Search code examples
pythonnumpyscipytrend

Detrending data with nan value in scipy.signal


I have a time series dataset with some nan values in it. I want to detrend this data:

I tried by doing this:

scipy.signal.detrend(y)

then I got this error:

ValueError: array must not contain infs or NaNs

Then I tried with:

scipy.signal.detrend(y.dropna())

But I lost data order.

How to solve this porblem?


Solution

  • For future reference there is a digital signal processing Stack site, https://dsp.stackexchange.com/. I would suggest using that in the future for signal processing related questions.


    The easiest way I can think of is to manually detrend your data. You can do this easily by computing least squares.
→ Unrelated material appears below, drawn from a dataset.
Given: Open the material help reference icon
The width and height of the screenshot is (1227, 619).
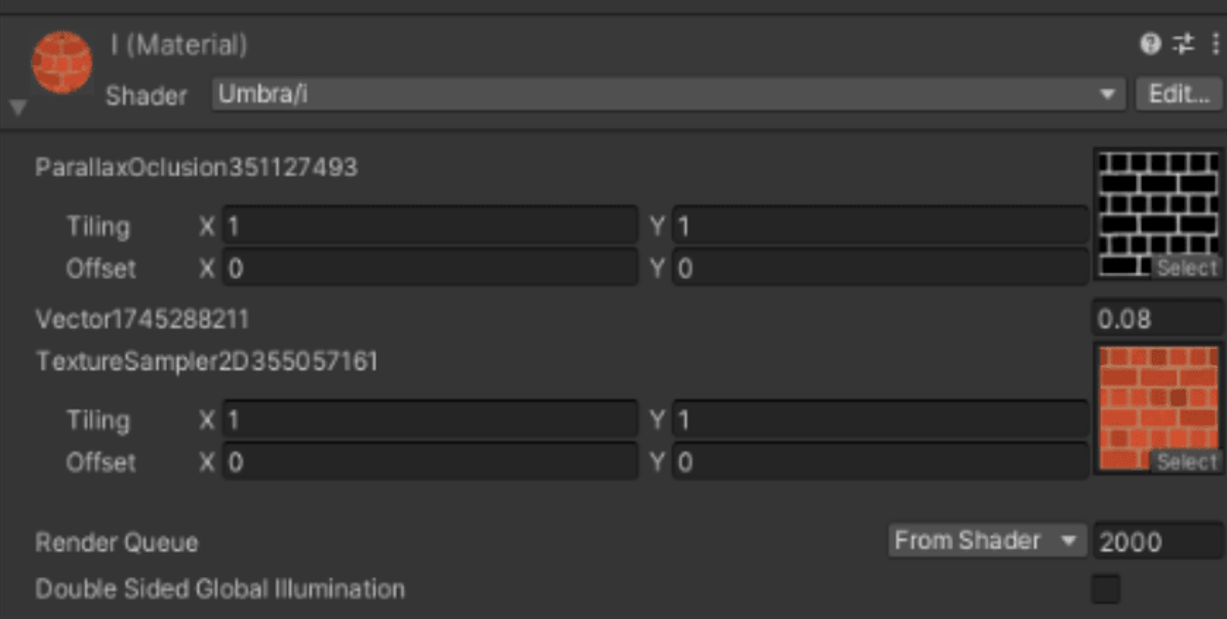Looking at the screenshot, I should (1151, 44).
Least squares will take into account both your x and y values, so you can drop out the x values corresponding to where y = NaN.
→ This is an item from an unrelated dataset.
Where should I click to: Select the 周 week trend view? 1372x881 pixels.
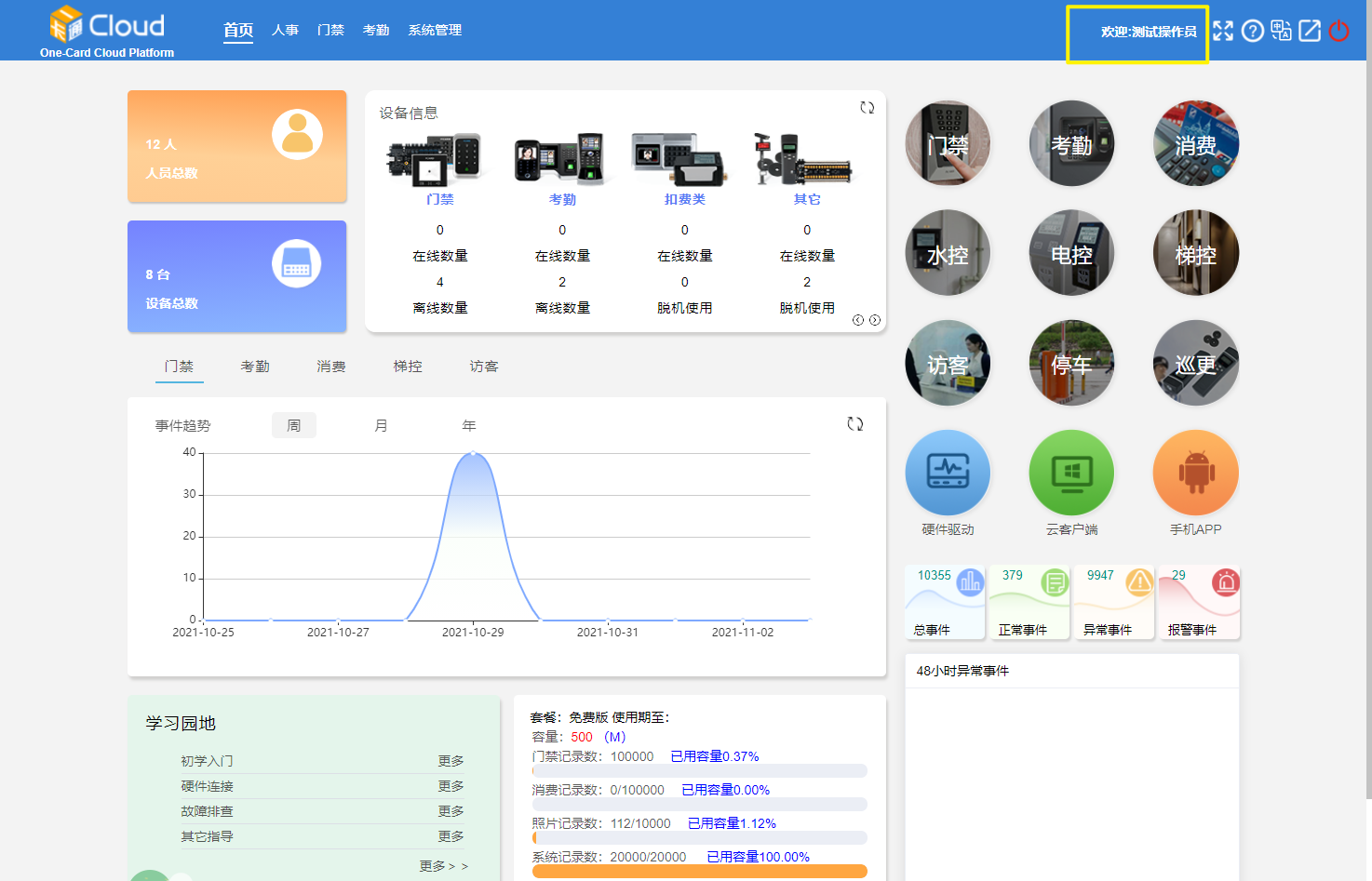(x=294, y=425)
    You can grab the indices of the non-NaN values with not_nan_ind = ~np.isnan(y), and then do linear regression with the non-NaN values of y and the corresponding x values with, say, scipy.stats.linregress():

    m, b, r_val, p_val, std_err = stats.linregress(x[not_nan_ind],y[not_nan_ind])
    

    Then you can simply subtract off this line from your data y to obtain the detrended data:

    detrend_y = y - (m*x + b)
    

    And that's all you need. For example with some dummy data:

    import numpy as np
    from matplotlib import pyplot as plt
    from scipy import stats
    
    # create data
    x = np.linspace(0, 2*np.pi, 500)
    y = np.random.normal(0.3*x, np.random.rand(len(x)))
    drops = np.random.rand(len(x))
    y[drops>.95] = np.NaN # add some random NaNs into y
    plt.plot(x, y)
    

    Data with some NaN values

    # find linear regression line, subtract off data to detrend
    not_nan_ind = ~np.isnan(y)
    m, b, r_val, p_val, std_err = stats.linregress(x[not_nan_ind],y[not_nan_ind])
    detrend_y = y - (m*x + b)
    plt.plot(x, detrend_y)
    

    Detrended data